A report release by the US Chamber of Commerce — the largest lobby group in the US — on November 13 echoed that concern. It noted the provision “is the equivalent of requiring PE funds and their principals to guarantee the performance of their portfolio companies to all of their creditors, which would just end PE investing altogether and is contrary to the principle of American business, which is to respect the corporate form.”
The paper, written by USC Marshall professor Charles Swenson, claims that the bill could result in the loss of up to 26.3 million jobs, and as much as $475 billion in local, state and federal tax revenue, annually. In a modest-case scenario, Swenson wrote, the proposed expansion of liability would result in a 19 percent reduction of the PE industry. There would be up to a 19 percent failure rate for PE-backed companies and up to a 19 percent reduction in returns to investors in PE.
Hayes suggested that there’s nothing stopping GPs, if the legislation were passed as written, from taking out large insurance policies to protect themselves and charging them back to LPs as an expense – and by extension, their end investors. But perhaps even more fundamentally, it poses a risk to the very companies the industry often tries to turn around. “Companies who need capital the most, and therefore are already at a higher risk of failing, would not be able to access capital from private equity funds,” Hayes says, since they would present a higher personal risk for fund operators.
More scrutiny on the way
As we went to press, the House Financial Services Committee was holding a hearing entitled “America for Sale? An Examination of the Practices of Private Funds” – perhaps the first Congressional hearing on private funds since the Dodd-Frank Act, Hayes speculates.
While the hearing portends some of the inevitable political grandstanding private equity firms are wary of, Hayes welcomes the growing investor concerns in private equity. ILPA members are pushing for greater market transparency and raising their eyebrows at what they see as an ongoing erosion of fiduciary duties to LPs. “Given that some of these investor related issues are highlighted in the [Warren bill], we do expect that some of those issues will be raised and discussed at the hearing,” he says.
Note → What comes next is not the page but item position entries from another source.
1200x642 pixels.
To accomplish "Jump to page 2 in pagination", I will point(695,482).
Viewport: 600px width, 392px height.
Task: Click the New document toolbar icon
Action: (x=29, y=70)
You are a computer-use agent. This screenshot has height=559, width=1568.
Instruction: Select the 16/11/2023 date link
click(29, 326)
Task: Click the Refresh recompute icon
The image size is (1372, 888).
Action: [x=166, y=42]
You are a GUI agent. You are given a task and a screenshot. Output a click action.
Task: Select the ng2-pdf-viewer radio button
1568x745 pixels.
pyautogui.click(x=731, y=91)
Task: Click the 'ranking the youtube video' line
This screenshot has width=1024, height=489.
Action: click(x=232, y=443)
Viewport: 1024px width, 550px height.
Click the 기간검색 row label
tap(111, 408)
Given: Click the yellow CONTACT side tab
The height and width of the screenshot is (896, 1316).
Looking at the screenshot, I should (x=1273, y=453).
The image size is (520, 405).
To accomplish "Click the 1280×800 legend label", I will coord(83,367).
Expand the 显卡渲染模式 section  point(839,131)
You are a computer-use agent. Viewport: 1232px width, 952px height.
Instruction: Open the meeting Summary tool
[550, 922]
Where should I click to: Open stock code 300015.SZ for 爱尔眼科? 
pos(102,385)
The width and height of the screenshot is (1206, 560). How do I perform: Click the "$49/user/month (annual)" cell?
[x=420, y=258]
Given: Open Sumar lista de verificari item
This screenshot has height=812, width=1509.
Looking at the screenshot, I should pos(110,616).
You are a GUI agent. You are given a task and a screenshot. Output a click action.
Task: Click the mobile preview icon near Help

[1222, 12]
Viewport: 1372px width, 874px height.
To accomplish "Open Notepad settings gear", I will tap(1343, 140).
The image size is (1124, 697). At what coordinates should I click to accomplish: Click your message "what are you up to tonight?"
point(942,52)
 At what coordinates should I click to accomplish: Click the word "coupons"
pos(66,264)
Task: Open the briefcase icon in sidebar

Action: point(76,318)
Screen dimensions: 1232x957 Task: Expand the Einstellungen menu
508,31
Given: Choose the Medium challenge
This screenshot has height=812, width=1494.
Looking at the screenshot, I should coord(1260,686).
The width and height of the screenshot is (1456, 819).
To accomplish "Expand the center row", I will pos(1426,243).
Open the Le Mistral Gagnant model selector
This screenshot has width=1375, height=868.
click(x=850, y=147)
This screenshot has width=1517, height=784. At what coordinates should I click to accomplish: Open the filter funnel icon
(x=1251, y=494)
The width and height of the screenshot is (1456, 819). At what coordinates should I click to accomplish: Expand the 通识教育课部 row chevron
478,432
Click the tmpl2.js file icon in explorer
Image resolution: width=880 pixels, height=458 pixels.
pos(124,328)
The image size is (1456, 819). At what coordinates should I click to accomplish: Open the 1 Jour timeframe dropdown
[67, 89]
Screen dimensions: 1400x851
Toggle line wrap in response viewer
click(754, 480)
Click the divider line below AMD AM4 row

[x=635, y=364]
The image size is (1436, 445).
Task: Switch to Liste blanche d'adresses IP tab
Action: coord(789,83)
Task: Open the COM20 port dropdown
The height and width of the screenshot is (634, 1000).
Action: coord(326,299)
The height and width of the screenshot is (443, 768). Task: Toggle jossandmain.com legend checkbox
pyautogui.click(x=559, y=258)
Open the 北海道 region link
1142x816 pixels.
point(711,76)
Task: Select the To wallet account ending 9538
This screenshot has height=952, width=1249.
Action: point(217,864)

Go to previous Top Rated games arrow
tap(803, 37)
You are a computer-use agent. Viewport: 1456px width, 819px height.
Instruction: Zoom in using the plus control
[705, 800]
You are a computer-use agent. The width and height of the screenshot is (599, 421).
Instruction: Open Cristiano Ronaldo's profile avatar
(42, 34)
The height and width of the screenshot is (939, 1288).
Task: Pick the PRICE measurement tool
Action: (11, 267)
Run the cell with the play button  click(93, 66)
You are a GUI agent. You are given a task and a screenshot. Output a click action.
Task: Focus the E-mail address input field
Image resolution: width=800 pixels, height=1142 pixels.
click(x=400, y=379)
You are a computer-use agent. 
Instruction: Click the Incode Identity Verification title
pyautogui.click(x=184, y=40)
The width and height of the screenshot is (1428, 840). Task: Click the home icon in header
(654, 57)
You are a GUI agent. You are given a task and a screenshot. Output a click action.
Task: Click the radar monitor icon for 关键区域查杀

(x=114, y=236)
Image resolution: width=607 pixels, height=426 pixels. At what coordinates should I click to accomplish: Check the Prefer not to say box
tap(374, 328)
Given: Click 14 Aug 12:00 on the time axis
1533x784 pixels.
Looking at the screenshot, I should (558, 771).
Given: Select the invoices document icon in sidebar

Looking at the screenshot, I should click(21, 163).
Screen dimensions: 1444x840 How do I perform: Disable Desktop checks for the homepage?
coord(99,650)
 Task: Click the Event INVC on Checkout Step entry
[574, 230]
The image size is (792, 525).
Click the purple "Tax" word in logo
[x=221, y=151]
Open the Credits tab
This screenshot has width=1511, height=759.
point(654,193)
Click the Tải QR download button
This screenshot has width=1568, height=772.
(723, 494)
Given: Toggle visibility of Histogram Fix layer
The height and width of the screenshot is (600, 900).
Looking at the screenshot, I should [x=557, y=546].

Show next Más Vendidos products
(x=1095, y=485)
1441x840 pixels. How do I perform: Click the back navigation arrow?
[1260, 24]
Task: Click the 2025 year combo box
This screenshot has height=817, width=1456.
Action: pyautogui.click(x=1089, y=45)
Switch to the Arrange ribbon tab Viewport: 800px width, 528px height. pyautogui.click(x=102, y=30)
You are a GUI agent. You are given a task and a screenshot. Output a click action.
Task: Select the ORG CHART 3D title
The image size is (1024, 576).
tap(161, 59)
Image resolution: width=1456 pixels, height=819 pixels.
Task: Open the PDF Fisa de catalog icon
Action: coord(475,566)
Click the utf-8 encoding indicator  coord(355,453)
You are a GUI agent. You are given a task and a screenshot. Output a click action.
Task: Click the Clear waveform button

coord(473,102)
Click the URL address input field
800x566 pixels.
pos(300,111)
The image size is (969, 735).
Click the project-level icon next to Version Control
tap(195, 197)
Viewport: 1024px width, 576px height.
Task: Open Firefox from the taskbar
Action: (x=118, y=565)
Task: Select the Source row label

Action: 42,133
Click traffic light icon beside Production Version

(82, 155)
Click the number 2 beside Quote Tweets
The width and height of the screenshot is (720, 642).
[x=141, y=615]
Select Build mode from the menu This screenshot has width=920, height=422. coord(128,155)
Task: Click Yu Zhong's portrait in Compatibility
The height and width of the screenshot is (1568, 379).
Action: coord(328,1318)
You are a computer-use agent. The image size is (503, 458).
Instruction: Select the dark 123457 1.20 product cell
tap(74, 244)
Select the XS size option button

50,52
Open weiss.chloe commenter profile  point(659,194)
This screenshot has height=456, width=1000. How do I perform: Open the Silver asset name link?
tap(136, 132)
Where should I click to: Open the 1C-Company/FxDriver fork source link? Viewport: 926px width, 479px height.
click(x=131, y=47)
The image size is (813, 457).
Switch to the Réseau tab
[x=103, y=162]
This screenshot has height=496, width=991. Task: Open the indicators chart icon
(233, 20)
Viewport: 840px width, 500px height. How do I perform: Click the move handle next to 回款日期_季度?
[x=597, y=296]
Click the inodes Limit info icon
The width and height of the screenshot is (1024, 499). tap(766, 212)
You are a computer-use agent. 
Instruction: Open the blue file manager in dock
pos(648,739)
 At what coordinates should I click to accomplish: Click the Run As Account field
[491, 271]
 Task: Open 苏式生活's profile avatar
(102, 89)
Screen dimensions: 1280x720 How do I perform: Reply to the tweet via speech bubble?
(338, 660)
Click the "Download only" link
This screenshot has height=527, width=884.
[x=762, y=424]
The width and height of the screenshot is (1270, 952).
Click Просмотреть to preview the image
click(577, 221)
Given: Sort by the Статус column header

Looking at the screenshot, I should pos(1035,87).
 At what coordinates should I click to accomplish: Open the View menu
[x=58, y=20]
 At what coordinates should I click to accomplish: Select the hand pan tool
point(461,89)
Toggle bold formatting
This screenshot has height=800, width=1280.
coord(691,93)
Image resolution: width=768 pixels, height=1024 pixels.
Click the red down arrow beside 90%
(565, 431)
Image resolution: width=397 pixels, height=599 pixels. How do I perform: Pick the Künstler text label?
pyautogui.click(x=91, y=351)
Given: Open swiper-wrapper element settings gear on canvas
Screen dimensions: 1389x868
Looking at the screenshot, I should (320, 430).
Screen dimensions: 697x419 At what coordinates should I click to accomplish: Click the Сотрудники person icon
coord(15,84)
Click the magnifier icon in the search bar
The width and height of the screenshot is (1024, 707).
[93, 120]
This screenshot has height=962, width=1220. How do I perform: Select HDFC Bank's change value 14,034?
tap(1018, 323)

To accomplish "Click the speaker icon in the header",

“Transparency and sunlight are generally bipartisan ideals that can be achieved,” Hayes adds. Those are issues that will need addressing if the Securities and Exchange Commission broadens access to private funds to retail investors – something the SEC has been officially considering since June. This could both produce another surge in private fund investment, as well as even more intense political scrutiny.
For the sponsors, the hearing underlines the unnerving potency of the Democratic party’s recent campaign against private equity: even if the bill is unlikely to pass, it has already impacted the broader political debate, and parts of it could find their ways into future legislation. But while the industry takes the threat seriously, few firms are ready to panic.
“People have their concerns with Warren’s rhetoric, but it’s relatively early,” says a CFO at a mid-market firm. “Around here, it’s a wait-and-see approach,” the executive adds, noting that, even with a Democrat in the White House, Republicans have a good chance of retaining a majority in the Senate. Such a result would significantly hamper a Democratic president’s ability to pass legislation hostile to private equity.